▸ **YOUR ASSIGNMENT**:
Your answer should hold every line of the records below that contains the string "will".

▸ **THE DATA**:
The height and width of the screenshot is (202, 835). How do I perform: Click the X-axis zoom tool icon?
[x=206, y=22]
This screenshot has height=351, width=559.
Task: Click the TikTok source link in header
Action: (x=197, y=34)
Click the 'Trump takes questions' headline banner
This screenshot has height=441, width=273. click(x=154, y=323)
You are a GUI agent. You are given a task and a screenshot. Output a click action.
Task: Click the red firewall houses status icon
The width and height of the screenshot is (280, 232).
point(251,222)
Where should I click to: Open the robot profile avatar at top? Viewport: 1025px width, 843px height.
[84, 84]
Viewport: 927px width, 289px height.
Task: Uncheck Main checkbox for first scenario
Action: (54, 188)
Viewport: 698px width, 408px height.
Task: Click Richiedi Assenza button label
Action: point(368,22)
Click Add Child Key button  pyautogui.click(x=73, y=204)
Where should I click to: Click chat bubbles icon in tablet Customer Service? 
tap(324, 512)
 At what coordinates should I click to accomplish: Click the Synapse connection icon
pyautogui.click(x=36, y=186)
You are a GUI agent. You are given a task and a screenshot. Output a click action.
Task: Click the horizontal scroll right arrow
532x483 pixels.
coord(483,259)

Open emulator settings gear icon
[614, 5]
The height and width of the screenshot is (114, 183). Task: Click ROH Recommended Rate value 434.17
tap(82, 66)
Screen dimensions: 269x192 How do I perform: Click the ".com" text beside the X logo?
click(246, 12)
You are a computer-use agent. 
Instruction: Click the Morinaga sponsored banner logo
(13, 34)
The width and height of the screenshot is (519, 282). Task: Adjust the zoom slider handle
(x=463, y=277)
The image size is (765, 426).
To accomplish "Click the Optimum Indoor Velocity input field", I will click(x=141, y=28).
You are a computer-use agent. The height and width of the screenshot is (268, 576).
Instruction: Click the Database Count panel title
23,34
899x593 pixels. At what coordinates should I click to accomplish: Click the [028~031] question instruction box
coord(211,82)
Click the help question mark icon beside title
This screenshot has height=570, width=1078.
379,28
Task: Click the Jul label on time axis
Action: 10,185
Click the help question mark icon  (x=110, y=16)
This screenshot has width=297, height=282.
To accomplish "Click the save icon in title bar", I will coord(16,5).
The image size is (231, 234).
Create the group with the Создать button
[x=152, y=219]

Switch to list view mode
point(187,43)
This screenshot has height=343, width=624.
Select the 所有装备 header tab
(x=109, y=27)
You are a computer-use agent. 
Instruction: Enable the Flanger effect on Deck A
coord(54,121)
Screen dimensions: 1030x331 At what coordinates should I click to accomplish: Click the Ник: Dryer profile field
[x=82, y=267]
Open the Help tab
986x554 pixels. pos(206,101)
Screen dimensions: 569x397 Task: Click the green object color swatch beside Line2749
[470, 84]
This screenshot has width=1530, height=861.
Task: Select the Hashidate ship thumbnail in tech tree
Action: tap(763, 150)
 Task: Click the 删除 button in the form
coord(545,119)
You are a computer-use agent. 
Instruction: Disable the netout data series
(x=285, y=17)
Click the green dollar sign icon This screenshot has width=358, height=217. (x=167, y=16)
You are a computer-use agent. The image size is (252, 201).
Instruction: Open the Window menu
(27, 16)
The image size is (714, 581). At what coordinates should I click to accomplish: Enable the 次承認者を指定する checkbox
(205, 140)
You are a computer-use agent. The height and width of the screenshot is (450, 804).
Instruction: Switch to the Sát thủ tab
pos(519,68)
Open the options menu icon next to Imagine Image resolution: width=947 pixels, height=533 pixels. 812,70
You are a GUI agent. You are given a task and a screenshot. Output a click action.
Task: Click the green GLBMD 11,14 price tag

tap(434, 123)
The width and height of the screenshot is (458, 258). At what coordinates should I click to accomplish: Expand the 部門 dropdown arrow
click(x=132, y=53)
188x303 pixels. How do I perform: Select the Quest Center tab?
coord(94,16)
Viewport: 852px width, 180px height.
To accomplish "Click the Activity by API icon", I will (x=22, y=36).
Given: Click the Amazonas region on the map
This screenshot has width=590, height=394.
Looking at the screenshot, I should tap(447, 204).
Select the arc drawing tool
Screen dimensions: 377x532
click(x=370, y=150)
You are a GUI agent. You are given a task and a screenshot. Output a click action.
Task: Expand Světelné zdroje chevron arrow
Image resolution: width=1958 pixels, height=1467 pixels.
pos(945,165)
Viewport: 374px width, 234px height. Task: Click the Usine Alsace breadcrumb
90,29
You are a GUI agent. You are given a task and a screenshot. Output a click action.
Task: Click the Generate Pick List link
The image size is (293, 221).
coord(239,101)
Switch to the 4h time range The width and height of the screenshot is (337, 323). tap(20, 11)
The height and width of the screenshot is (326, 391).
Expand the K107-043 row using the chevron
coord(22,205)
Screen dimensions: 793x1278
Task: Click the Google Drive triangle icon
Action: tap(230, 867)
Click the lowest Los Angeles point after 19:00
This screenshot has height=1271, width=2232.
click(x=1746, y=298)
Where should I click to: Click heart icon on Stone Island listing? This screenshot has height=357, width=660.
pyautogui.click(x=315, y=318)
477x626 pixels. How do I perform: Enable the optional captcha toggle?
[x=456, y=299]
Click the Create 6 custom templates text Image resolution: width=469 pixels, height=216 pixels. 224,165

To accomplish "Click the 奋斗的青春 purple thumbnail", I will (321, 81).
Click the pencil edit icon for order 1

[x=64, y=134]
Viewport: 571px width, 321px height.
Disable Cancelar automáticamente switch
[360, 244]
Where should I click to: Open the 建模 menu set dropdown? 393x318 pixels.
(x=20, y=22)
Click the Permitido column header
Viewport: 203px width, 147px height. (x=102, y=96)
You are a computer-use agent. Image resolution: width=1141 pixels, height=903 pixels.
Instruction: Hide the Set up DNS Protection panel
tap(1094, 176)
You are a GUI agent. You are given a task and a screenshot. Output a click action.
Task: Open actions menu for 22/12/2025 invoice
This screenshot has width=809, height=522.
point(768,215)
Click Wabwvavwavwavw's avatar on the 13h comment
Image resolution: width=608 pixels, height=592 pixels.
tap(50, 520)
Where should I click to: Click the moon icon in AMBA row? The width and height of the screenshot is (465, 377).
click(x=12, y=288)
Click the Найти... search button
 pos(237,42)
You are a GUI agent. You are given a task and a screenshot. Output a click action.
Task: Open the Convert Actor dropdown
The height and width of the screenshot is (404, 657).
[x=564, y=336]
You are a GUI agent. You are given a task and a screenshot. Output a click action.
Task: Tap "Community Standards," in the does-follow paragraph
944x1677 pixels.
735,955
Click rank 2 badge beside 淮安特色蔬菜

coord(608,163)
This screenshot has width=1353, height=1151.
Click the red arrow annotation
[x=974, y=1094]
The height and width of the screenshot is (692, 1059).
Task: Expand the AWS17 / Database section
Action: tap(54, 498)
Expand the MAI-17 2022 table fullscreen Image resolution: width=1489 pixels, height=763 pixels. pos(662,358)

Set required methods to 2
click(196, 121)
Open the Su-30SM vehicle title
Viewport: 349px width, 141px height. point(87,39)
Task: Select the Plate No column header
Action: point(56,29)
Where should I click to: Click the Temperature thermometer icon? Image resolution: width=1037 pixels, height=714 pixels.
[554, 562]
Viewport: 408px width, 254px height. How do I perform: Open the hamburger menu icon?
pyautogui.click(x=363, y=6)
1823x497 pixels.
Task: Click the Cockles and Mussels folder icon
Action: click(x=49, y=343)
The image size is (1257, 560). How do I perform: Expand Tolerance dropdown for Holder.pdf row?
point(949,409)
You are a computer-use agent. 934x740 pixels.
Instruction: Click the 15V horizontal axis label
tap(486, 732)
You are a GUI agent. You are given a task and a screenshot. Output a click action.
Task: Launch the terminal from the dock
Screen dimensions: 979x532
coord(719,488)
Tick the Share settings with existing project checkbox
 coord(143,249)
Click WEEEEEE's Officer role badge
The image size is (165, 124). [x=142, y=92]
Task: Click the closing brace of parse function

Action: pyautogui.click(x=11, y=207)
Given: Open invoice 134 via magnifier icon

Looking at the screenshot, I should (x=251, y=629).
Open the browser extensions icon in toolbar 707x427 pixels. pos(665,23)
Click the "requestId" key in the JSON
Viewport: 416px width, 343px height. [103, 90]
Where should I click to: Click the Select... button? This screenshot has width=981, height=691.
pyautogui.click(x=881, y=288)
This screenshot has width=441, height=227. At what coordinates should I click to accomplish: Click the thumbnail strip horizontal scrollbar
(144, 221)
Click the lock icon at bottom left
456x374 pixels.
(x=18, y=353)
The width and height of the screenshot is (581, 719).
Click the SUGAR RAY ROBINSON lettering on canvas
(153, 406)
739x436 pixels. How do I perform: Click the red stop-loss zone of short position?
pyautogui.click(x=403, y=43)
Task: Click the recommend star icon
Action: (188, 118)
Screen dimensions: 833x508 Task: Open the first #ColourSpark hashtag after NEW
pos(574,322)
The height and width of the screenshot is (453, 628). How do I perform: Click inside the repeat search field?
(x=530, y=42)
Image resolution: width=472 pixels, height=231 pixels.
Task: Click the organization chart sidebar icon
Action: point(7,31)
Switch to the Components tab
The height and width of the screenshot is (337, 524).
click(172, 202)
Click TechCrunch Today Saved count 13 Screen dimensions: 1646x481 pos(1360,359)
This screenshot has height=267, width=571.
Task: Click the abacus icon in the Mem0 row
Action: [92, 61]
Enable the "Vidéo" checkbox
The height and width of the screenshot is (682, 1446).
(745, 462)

▸ **SOLVED PROBLEM**:
To accomplish "Click the Optimum Indoor Velocity input field", I will click(x=141, y=28).
To accomplish "Click the save icon in title bar", I will coord(16,5).
To accomplish "Click the Activity by API icon", I will (x=22, y=36).
To accomplish "Click the 奋斗的青春 purple thumbnail", I will (321, 81).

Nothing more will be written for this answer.